The second part of the assignment was to read a passage from The Defender of Peace by 14th-century Italian philosopher Marsilius of Padua. Throughout history, both western and eastern scholars wrote a genre called Mirrors for Princes—textbooks of sorts that instructed kings and rulers on governance and behavior, and The Defender of the Peace is considered part of the genre.
On this day, Haberkern stands at the front of the class and asks students why some may make the argument for a hereditary monarchy, based on their reading. Their reasons include that a king will care more about a kingdom because he will want to pass it on to his children in good shape, the difficulties that would arise if a king was elected (since electors would want to pick someone they can manipulate), and the 20-or-so years needed to properly educate and prepare a prince to rule. One student suggests that a benefit of a hereditary monarchy is that the next in line would be a known quantity. “What if they’re a total shit show like Joffrey? You can plan. Better the devil you know!” Haberkern says to laughter. With class time running out, he tells the students the next class will deal with the negatives of a hereditary monarchy.

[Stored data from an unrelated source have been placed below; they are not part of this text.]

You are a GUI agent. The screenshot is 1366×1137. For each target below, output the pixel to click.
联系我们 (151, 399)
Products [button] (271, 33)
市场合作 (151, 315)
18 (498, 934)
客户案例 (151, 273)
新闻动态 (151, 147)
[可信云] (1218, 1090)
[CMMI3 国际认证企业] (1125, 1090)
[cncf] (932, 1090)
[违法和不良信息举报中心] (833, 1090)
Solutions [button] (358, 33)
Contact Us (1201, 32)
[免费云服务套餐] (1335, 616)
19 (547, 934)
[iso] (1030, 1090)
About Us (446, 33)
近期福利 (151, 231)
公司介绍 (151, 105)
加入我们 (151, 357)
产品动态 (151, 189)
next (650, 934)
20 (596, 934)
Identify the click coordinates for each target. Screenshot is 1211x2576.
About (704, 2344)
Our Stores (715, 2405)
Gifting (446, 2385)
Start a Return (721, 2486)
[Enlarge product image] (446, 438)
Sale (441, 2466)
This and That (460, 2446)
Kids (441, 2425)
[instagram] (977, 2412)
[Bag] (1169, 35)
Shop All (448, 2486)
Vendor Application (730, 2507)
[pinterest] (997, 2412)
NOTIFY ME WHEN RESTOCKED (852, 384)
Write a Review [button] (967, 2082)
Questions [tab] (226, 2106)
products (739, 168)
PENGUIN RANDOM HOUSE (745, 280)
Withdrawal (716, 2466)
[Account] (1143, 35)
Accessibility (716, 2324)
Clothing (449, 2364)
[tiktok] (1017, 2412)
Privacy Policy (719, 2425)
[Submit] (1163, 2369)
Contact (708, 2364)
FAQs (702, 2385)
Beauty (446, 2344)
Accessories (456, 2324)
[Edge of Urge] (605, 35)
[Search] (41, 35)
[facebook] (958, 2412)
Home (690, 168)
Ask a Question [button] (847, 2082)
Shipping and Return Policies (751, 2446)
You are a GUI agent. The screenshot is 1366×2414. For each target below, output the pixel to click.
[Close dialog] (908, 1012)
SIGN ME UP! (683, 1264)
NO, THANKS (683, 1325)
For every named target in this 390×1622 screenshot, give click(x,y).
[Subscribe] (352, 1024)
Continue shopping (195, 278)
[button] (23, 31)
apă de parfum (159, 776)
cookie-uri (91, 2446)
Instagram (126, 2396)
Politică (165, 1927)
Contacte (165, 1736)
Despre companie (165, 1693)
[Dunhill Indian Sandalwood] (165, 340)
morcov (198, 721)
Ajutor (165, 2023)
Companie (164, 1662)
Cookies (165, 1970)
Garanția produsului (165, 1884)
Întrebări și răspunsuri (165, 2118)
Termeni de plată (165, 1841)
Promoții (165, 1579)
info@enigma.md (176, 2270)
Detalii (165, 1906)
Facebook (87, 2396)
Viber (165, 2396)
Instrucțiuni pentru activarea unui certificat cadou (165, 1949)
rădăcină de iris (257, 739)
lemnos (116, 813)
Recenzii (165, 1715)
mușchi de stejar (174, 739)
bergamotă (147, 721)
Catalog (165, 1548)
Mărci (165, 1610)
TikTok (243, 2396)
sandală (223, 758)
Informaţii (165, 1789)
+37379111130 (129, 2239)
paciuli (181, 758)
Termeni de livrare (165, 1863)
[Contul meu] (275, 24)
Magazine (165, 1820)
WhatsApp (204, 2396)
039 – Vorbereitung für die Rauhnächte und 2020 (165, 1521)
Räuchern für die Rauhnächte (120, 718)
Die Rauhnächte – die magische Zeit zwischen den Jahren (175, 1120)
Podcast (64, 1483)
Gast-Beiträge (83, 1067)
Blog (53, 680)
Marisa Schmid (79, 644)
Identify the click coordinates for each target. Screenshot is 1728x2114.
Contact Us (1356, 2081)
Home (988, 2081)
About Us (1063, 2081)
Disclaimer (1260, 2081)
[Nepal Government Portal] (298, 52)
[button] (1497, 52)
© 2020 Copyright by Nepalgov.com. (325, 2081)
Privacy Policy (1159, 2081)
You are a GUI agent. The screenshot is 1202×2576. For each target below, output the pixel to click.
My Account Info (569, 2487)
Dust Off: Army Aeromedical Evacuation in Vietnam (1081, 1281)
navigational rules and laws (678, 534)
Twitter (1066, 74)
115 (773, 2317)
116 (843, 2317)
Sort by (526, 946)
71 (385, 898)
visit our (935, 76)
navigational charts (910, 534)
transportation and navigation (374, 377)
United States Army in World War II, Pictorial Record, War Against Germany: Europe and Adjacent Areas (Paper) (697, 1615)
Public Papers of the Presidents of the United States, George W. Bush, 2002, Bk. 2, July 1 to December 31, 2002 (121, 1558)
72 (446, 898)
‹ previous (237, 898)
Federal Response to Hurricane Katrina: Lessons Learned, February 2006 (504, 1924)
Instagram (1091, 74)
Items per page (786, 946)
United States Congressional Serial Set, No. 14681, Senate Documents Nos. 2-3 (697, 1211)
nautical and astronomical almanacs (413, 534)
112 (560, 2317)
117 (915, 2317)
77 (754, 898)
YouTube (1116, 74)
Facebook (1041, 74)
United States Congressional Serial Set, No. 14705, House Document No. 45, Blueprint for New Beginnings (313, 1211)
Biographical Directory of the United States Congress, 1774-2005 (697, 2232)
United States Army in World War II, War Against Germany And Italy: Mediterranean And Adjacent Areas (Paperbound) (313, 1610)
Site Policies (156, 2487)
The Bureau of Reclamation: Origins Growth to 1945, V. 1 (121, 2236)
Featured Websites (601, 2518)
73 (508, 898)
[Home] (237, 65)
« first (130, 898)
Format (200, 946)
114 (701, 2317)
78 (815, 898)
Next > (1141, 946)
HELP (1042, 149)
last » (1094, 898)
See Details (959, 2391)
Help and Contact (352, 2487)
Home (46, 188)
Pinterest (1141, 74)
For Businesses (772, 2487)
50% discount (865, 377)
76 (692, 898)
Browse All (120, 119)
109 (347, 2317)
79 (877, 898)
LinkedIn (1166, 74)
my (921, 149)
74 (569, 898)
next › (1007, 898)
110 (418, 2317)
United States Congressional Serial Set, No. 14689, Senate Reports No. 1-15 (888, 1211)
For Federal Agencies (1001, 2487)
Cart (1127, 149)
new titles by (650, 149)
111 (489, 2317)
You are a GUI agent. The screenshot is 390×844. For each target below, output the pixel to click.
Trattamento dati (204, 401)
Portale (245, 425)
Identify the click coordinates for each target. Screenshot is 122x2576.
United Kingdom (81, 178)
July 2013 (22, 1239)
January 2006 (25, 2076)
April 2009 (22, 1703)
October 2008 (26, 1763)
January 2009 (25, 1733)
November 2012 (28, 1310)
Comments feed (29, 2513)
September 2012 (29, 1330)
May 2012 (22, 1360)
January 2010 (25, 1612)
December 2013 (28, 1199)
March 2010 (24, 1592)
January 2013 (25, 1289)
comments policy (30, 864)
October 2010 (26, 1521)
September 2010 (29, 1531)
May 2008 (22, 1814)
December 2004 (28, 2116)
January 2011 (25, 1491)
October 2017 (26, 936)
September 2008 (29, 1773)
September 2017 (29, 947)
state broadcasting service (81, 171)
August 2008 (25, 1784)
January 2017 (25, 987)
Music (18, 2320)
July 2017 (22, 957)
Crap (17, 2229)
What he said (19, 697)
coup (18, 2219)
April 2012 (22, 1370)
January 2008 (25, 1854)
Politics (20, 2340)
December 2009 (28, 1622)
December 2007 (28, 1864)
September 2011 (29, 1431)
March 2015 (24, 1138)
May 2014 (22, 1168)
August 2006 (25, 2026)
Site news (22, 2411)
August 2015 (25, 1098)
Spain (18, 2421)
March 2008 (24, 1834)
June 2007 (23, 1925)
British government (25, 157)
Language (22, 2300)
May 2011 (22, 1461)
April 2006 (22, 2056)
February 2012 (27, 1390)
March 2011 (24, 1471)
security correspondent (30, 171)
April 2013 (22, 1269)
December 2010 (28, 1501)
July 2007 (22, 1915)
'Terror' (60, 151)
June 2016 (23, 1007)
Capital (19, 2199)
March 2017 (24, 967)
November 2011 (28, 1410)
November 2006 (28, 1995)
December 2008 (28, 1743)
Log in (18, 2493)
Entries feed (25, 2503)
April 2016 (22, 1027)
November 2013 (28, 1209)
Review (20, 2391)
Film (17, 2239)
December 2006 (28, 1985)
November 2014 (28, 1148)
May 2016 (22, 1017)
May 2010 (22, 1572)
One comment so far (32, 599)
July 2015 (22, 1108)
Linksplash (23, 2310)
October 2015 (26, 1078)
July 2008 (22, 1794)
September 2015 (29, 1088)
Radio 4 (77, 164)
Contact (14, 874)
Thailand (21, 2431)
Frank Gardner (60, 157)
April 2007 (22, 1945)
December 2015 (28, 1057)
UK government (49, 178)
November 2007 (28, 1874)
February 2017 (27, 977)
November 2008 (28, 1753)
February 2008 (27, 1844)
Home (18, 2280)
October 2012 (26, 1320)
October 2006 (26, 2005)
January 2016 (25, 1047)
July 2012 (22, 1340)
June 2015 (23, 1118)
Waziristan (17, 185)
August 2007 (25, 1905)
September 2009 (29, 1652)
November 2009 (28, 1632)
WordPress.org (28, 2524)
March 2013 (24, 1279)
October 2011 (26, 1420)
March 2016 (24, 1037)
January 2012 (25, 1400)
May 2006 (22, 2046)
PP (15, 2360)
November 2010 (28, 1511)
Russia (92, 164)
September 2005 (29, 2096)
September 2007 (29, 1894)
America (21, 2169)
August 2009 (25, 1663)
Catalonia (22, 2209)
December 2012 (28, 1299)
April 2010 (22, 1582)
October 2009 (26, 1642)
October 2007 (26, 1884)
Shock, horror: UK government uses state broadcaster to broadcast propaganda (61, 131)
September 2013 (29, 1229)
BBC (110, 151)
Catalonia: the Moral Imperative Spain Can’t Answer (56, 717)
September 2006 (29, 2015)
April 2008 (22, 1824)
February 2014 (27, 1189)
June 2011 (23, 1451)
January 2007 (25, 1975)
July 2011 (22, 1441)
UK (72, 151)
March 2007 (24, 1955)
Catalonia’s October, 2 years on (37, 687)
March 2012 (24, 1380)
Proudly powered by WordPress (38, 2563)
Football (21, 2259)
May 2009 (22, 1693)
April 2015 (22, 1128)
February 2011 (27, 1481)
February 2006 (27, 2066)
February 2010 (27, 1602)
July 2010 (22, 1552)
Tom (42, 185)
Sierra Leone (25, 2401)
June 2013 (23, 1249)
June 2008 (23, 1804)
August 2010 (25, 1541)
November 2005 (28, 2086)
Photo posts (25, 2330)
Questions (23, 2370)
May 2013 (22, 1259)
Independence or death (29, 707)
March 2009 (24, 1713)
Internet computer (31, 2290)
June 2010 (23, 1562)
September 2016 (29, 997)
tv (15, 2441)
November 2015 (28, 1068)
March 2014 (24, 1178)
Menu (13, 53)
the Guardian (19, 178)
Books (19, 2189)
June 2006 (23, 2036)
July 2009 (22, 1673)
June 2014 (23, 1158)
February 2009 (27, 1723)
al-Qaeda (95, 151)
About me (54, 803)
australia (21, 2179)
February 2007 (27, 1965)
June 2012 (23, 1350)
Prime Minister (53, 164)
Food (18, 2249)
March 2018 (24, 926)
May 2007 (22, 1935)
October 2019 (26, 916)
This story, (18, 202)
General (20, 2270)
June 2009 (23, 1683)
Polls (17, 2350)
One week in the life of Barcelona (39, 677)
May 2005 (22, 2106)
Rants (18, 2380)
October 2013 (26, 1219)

Haberkern, a historian of late medieval and early modern Europe, describes the Game of Thrones world as a “pastiche,” with no perfect historical correlation. There are pieces of 15th-century England (think Wars of the Roses), but in terms of technology, warfare, and government organization, he sees similarities to the 12th or 13th centuries. Some days the class talks about the actual historic phenomenon behind a plot point in the book, other days they discuss how reading these medieval and early modern authors helps them understand those issues in a more substantial way.
Haberkern spent several years toying with the idea for this class. Then, in 2021, he was teaching a grad-level pedagogy class and gave his students an assignment: write a syllabus for a fictional class. He used the opportunity to finally write the syllabus for Game of Thrones: Power and Politics in Pre-Modern Europe and then submitted it for department approval. His plan right now is to teach it once a year, and he says it should be a Hub course by next fall.
Students have the chance to flex their creative muscles in the course writing assignments, as Haberkern has designed them so his students can apply the lessons from the readings to the circumstances of the book characters. He writes in the syllabus: “While our assignments will be linked to the narrative within our fictional source material, our interpretations will always be grounded in the insights of actual historical thinkers, both modern and medieval.” Those assignments take the forms of poems, songs, and a brief to the king, with a prompt like this: “Pretend you are a maester working in the court of King’s Landing, and you must send out the ravens announcing Joffrey’s ascension to the throne. In a royal decree, justify why Joffrey is the best person for the job, drawing from writers such as Marsilius.”
Never having read the books, and only a casual watcher of the show, Silvano Spagnuolo (COM’26) is now hooked. His favorite assignment thus far: writing a ballad about Jamie Lannister and explaining why he believes the knight best codifies the idea of chivalry.
“I want to see this class applied to every single fandom,” he says. “The class is so fun, and [Haberkern’s] passion is so infectious, it makes you ridiculously engaged in the actual history.”